### Data supplied

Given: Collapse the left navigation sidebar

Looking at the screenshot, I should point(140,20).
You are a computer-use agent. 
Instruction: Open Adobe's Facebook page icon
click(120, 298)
--
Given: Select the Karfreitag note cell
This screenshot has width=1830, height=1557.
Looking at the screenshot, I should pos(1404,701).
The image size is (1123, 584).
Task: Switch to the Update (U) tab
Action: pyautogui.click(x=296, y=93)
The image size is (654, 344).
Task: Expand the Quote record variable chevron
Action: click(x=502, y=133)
==
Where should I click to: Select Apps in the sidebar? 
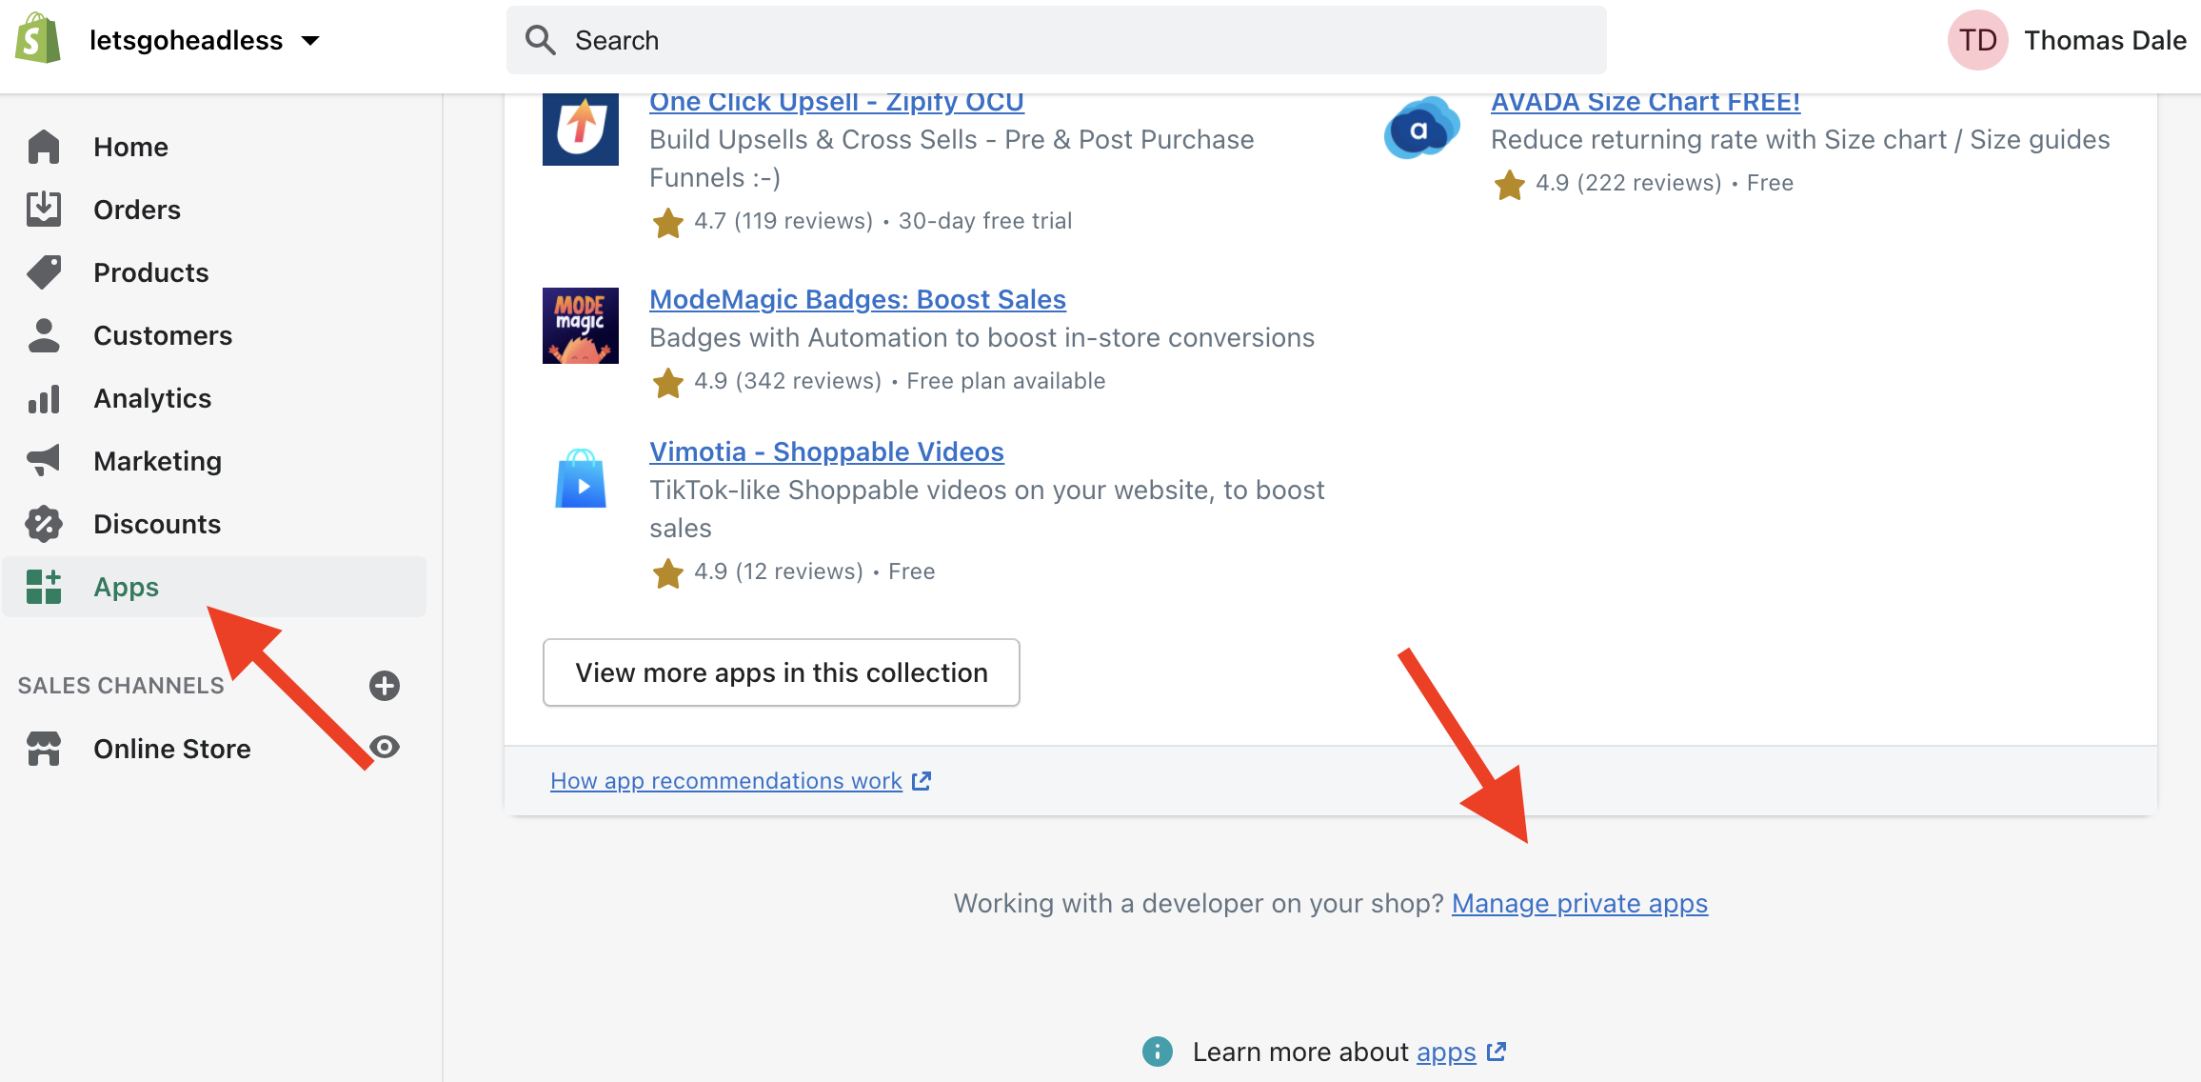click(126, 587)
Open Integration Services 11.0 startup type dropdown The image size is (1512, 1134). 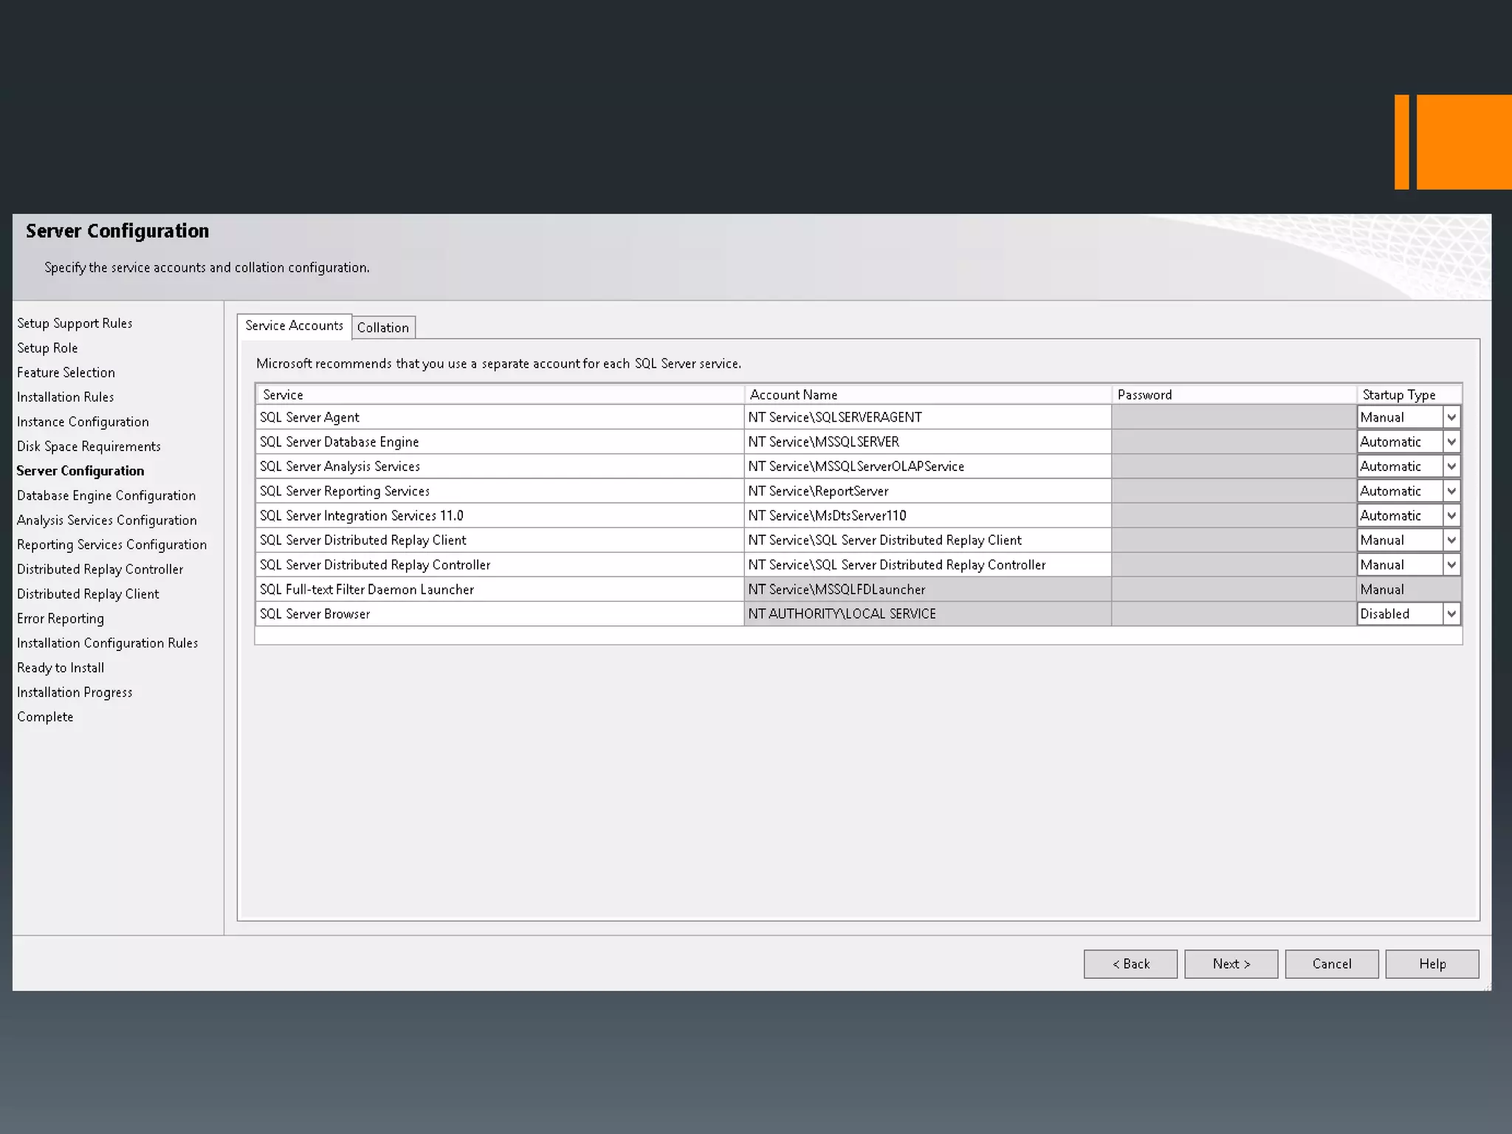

### Task directions
Using the listing above, restate exactly the range between the lines holding "Where should I" and "Open Integration Services", inclusive, with pictures left out.

### Result of this exercise
Where should I click to: Select Apps in the sidebar? 
click(126, 587)
Open Integration Services 11.0 startup type dropdown The image size is (1512, 1134). 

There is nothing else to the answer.